● EXERCISE INSTRUCTIONS
Output the entries below as a numbered list, one line per item, and leave out every blank line.

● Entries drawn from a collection
• • • • •
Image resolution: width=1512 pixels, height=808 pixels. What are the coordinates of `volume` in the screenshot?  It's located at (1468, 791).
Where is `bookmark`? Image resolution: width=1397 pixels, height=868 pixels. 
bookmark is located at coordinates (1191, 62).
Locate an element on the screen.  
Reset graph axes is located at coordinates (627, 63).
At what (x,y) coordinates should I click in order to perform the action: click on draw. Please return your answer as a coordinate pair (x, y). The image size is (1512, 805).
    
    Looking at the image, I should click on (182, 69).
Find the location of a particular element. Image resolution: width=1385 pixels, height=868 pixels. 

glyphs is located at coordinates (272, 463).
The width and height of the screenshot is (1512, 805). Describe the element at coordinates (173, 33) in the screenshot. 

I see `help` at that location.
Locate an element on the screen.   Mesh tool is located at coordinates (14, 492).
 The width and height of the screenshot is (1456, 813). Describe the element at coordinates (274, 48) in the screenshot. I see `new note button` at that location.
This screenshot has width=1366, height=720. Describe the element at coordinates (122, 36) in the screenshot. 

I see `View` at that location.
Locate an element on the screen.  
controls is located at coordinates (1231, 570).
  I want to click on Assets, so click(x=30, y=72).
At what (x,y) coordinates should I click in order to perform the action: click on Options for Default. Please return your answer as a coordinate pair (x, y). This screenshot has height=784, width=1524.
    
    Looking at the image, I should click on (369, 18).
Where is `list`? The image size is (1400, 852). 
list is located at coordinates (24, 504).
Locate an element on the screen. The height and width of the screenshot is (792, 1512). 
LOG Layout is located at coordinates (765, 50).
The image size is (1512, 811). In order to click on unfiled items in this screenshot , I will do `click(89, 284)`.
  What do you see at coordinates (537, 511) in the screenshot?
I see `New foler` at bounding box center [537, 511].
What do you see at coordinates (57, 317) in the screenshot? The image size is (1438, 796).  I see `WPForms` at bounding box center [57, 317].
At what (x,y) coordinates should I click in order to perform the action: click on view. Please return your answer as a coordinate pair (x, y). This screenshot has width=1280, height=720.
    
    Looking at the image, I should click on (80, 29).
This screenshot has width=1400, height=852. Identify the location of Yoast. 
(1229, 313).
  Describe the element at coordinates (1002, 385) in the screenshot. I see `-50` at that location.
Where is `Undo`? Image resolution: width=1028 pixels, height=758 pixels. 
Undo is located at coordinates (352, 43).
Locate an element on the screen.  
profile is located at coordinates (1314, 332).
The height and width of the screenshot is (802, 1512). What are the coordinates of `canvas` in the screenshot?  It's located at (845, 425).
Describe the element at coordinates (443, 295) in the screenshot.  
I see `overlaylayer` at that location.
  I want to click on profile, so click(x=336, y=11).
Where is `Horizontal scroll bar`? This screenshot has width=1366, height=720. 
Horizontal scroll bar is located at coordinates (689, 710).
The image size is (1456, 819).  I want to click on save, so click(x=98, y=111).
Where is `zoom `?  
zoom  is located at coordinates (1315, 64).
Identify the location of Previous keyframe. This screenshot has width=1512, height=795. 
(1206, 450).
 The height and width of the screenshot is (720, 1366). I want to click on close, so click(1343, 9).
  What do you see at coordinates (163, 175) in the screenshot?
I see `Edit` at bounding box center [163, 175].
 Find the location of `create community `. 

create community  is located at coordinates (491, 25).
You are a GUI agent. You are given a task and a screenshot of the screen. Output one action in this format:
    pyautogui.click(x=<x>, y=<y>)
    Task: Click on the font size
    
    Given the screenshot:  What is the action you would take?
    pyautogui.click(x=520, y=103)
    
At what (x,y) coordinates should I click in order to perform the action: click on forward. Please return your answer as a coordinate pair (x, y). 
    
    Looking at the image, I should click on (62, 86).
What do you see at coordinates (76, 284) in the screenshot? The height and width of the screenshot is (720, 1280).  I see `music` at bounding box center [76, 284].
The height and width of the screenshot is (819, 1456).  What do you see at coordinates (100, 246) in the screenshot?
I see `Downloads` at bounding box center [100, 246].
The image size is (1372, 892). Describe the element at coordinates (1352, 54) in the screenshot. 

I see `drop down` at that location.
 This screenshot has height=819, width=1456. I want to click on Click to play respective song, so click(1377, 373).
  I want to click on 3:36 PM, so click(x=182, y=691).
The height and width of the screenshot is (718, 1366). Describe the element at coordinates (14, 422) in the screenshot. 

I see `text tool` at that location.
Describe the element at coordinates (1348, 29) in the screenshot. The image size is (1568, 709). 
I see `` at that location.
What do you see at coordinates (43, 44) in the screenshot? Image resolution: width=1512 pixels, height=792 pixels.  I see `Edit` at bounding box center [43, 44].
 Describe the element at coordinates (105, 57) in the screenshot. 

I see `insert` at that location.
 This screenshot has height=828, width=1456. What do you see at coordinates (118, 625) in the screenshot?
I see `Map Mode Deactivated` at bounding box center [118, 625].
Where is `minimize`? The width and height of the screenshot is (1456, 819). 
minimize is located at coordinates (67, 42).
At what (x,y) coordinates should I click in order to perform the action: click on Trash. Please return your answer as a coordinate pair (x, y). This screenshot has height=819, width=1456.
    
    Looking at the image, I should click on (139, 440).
• • • • •
● OUTPUT OF THE EXERCISE
1. Image resolution: width=1512 pixels, height=808 pixels. What are the coordinates of `volume` in the screenshot?  It's located at (1468, 791).
2. Where is `bookmark`? Image resolution: width=1397 pixels, height=868 pixels. 
3. bookmark is located at coordinates (1191, 62).
4. Locate an element on the screen.  
5. Reset graph axes is located at coordinates (627, 63).
6. At what (x,y) coordinates should I click in order to perform the action: click on draw. Please return your answer as a coordinate pair (x, y). The image size is (1512, 805).
7.     Looking at the image, I should click on (182, 69).
8. Find the location of a particular element. Image resolution: width=1385 pixels, height=868 pixels. 
9. glyphs is located at coordinates (272, 463).
10. The width and height of the screenshot is (1512, 805). Describe the element at coordinates (173, 33) in the screenshot. 
11. I see `help` at that location.
12. Locate an element on the screen.   Mesh tool is located at coordinates (14, 492).
13.  The width and height of the screenshot is (1456, 813). Describe the element at coordinates (274, 48) in the screenshot. I see `new note button` at that location.
14. This screenshot has width=1366, height=720. Describe the element at coordinates (122, 36) in the screenshot. 
15. I see `View` at that location.
16. Locate an element on the screen.  
17. controls is located at coordinates (1231, 570).
18.   I want to click on Assets, so click(x=30, y=72).
19. At what (x,y) coordinates should I click in order to perform the action: click on Options for Default. Please return your answer as a coordinate pair (x, y). This screenshot has height=784, width=1524.
20.     Looking at the image, I should click on (369, 18).
21. Where is `list`? The image size is (1400, 852). 
22. list is located at coordinates (24, 504).
23. Locate an element on the screen. The height and width of the screenshot is (792, 1512). 
24. LOG Layout is located at coordinates (765, 50).
25. The image size is (1512, 811). In order to click on unfiled items in this screenshot , I will do `click(89, 284)`.
26.   What do you see at coordinates (537, 511) in the screenshot?
27. I see `New foler` at bounding box center [537, 511].
28. What do you see at coordinates (57, 317) in the screenshot? The image size is (1438, 796).  I see `WPForms` at bounding box center [57, 317].
29. At what (x,y) coordinates should I click in order to perform the action: click on view. Please return your answer as a coordinate pair (x, y). This screenshot has width=1280, height=720.
30.     Looking at the image, I should click on (80, 29).
31. This screenshot has width=1400, height=852. Identify the location of Yoast. 
32. (1229, 313).
33.   Describe the element at coordinates (1002, 385) in the screenshot. I see `-50` at that location.
34. Where is `Undo`? Image resolution: width=1028 pixels, height=758 pixels. 
35. Undo is located at coordinates (352, 43).
36. Locate an element on the screen.  
37. profile is located at coordinates (1314, 332).
38. The height and width of the screenshot is (802, 1512). What are the coordinates of `canvas` in the screenshot?  It's located at (845, 425).
39. Describe the element at coordinates (443, 295) in the screenshot.  
40. I see `overlaylayer` at that location.
41.   I want to click on profile, so click(x=336, y=11).
42. Where is `Horizontal scroll bar`? This screenshot has width=1366, height=720. 
43. Horizontal scroll bar is located at coordinates (689, 710).
44. The image size is (1456, 819).  I want to click on save, so click(x=98, y=111).
45. Where is `zoom `?  
46. zoom  is located at coordinates (1315, 64).
47. Identify the location of Previous keyframe. This screenshot has width=1512, height=795. 
48. (1206, 450).
49.  The height and width of the screenshot is (720, 1366). I want to click on close, so click(1343, 9).
50.   What do you see at coordinates (163, 175) in the screenshot?
51. I see `Edit` at bounding box center [163, 175].
52.  Find the location of `create community `. 
53. create community  is located at coordinates (491, 25).
54. You are a GUI agent. You are given a task and a screenshot of the screen. Output one action in this format:
55.     pyautogui.click(x=<x>, y=<y>)
56.     Task: Click on the font size
57.     Given the screenshot:  What is the action you would take?
58.     pyautogui.click(x=520, y=103)
59. At what (x,y) coordinates should I click in order to perform the action: click on forward. Please return your answer as a coordinate pair (x, y). 
60.     Looking at the image, I should click on (62, 86).
61. What do you see at coordinates (76, 284) in the screenshot? The height and width of the screenshot is (720, 1280).  I see `music` at bounding box center [76, 284].
62. The height and width of the screenshot is (819, 1456).  What do you see at coordinates (100, 246) in the screenshot?
63. I see `Downloads` at bounding box center [100, 246].
64. The image size is (1372, 892). Describe the element at coordinates (1352, 54) in the screenshot. 
65. I see `drop down` at that location.
66.  This screenshot has height=819, width=1456. I want to click on Click to play respective song, so click(1377, 373).
67.   I want to click on 3:36 PM, so click(x=182, y=691).
68. The height and width of the screenshot is (718, 1366). Describe the element at coordinates (14, 422) in the screenshot. 
69. I see `text tool` at that location.
70. Describe the element at coordinates (1348, 29) in the screenshot. The image size is (1568, 709). 
71. I see `` at that location.
72. What do you see at coordinates (43, 44) in the screenshot? Image resolution: width=1512 pixels, height=792 pixels.  I see `Edit` at bounding box center [43, 44].
73.  Describe the element at coordinates (105, 57) in the screenshot. 
74. I see `insert` at that location.
75.  This screenshot has height=828, width=1456. What do you see at coordinates (118, 625) in the screenshot?
76. I see `Map Mode Deactivated` at bounding box center [118, 625].
77. Where is `minimize`? The width and height of the screenshot is (1456, 819). 
78. minimize is located at coordinates (67, 42).
79. At what (x,y) coordinates should I click in order to perform the action: click on Trash. Please return your answer as a coordinate pair (x, y). This screenshot has height=819, width=1456.
80.     Looking at the image, I should click on (139, 440).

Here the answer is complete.